INPUT FOR THIS TASK: Begin

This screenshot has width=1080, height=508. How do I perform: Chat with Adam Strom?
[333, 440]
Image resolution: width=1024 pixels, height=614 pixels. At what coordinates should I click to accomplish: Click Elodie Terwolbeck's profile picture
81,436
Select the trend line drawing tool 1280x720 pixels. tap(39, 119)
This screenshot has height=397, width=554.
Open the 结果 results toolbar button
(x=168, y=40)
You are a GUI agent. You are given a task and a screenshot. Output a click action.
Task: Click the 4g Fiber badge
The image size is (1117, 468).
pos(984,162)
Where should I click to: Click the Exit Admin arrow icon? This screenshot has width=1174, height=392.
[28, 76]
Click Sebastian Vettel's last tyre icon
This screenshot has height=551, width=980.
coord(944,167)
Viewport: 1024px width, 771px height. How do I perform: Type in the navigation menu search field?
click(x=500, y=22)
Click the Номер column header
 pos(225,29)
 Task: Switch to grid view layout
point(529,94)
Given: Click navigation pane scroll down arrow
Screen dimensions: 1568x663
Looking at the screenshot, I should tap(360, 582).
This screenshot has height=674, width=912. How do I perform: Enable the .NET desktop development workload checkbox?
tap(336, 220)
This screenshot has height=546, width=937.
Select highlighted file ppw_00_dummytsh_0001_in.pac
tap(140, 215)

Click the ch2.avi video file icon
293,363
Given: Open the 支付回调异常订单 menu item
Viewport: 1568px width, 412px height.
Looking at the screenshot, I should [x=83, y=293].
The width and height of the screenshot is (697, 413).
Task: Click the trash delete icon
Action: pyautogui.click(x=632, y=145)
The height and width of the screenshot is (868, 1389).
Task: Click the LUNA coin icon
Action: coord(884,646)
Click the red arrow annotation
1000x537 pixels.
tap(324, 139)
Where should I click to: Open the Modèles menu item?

INPUT FOR THIS TASK: End

YOUR TASK ->
Wherever "item" occurs in the records above, copy the line it sits in.

SOLUTION FOR THIS PROBLEM ->
Given: Open the 支付回调异常订单 menu item
Where should I click to: Open the Modèles menu item?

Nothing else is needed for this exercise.